Load Data from Kafka Using Kafka Connector

SynxDB Kafka Connector is a plugin based on the Apache Kafka Connect framework. It consumes data from Kafka topics and loads it into SynxDB tables, enabling scenarios such as data loading and real-time data warehousing.

Data Formats

The Kafka message data format supports the following three formats:

  • Delimited Plain Text

    678,mike,abc
    456,jack,zzz
    
  • JSON Format

    {"id":"100","name":"zhangsan","address":"beijing"}
    {"id":"200","name":"lisi","address":"shanghai"}
    
  • JSON Format for Change Data Capture (CDC)

    Supports both DML (Data Manipulation Language) and DDL (Data Definition Language) operations, such as those in debezium format.

    // insert
    {
       "payload": {
          "before": null,
          "after": {
                "c1": 10,
                "c2": "abcd"
          },
          "source": {
                "version": "2.1.1.Final",
                "connector": "postgresql",
                "name": "debezium",
                "ts_ms": 1697280773034,
                "snapshot": "false",
                "db": "postgres",
                "sequence": [
                   "23413560",
                   "23413848"
                ],
                "schema": "s2",
                "table": "t2",
                "txId": 771,
                "lsn": 23413848,
                "xmin": null
          },
          "op": "c",
          "ts_ms": 1697280773249,
          "transaction": null
       }
    }
    
    // delete
    {
       "payload": {
          "before": {
                "c1": 11,
                "c2": null
          },
          "after": null,
          "source": {
                "version": "2.1.1.Final",
                "connector": "postgresql",
                "name": "debezium",
                "ts_ms": 1697280877563,
                "snapshot": "false",
                "db": "postgres",
                "sequence": [
                   "23415392",
                   "23415448"
                ],
                "schema": "s2",
                "table": "t2",
                "txId": 774,
                "lsn": 23415448,
                "xmin": null
          },
          "op": "d",
          "ts_ms": 1697280878032,
          "transaction": null
       }
    }
    

    When the Kafka message is in JSON CDC format, it supports DML (insert/update/delete) and DDL operations.
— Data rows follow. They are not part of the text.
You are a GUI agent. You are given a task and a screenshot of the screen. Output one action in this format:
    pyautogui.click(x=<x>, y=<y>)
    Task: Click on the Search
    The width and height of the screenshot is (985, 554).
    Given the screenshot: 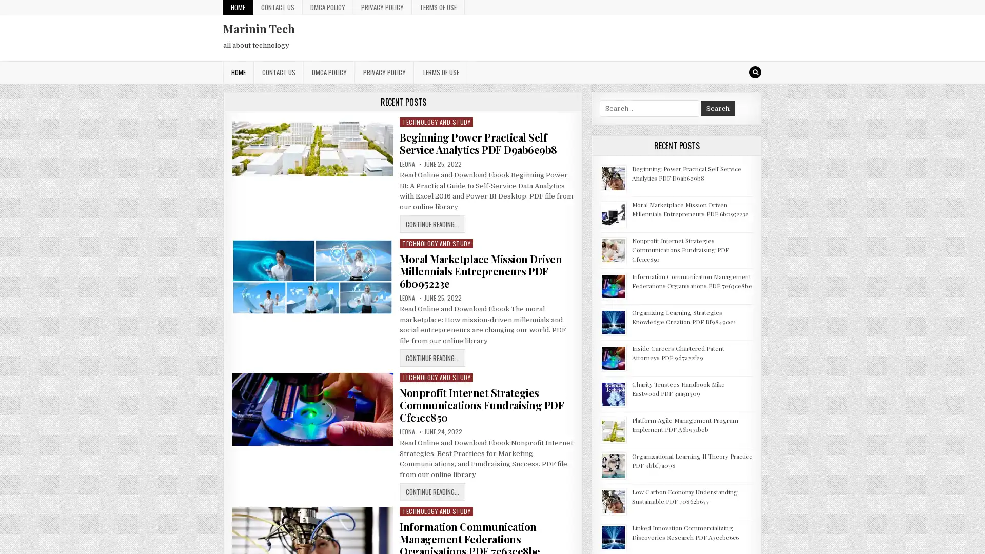 What is the action you would take?
    pyautogui.click(x=717, y=108)
    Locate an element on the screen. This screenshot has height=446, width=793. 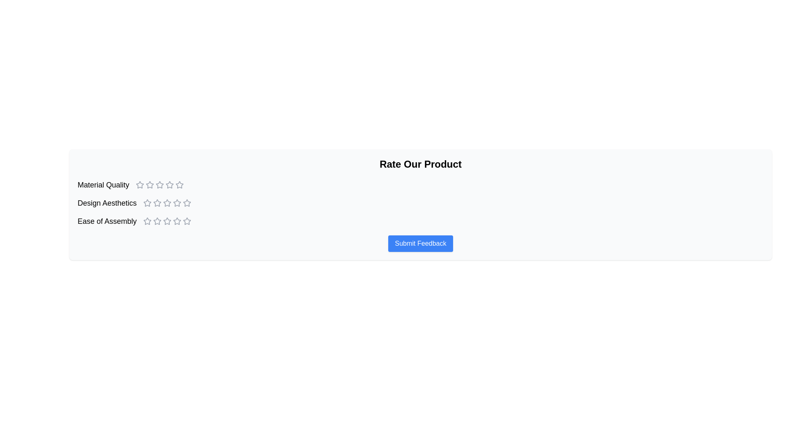
the first clickable star icon used for rating in the 'Rate Our Product' section is located at coordinates (140, 184). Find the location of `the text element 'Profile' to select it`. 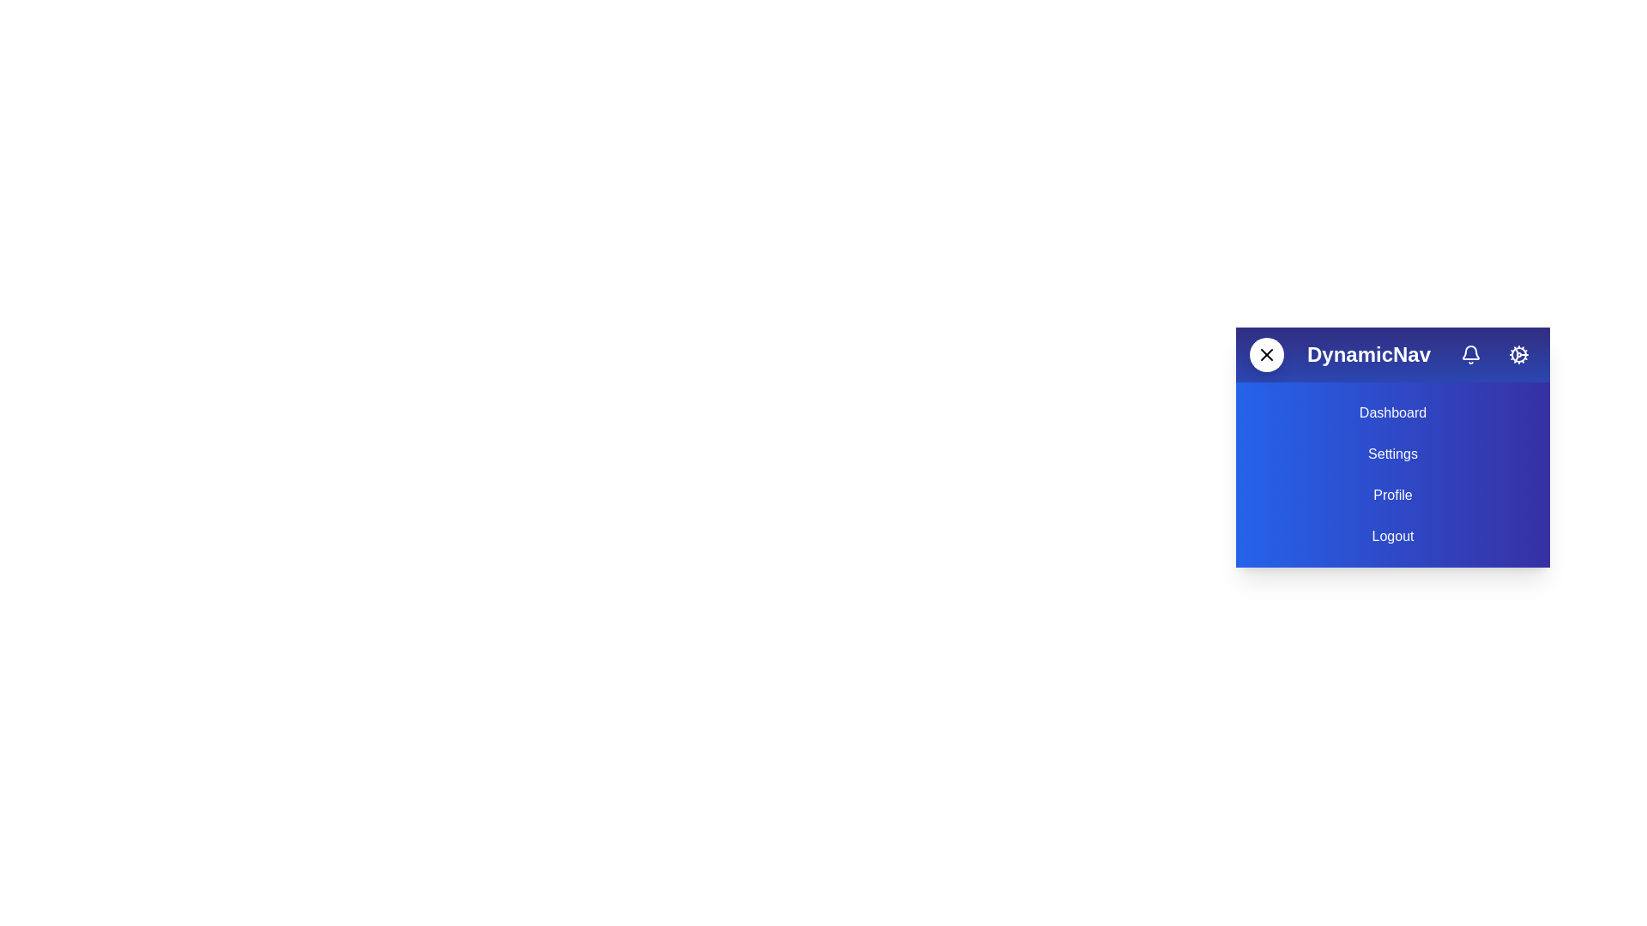

the text element 'Profile' to select it is located at coordinates (1392, 496).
For DML operations (insert/update/delete), the connector performs the following merge actions:

    • Converts an update operation into a delete+insert operation.

    • Operations on the same row (with the same primary key) will be merged. For example, if a row with the same primary key is updated 10,000 times, only the final value will be sent.

    • During data loading, SynxDB uses its unique gpfdist external table method to load the merged result data to the target with maximum throughput:

      • For inserts, it loads the data directly into the user table via gpfdist external tables.

      • For deletes, it creates a temporary table, loads the delete data into this table via gpfdist, and then performs a join delete operation (that is, DELETE FROM user_table WHERE user_table.pk = temp_table.pk) to update the user table.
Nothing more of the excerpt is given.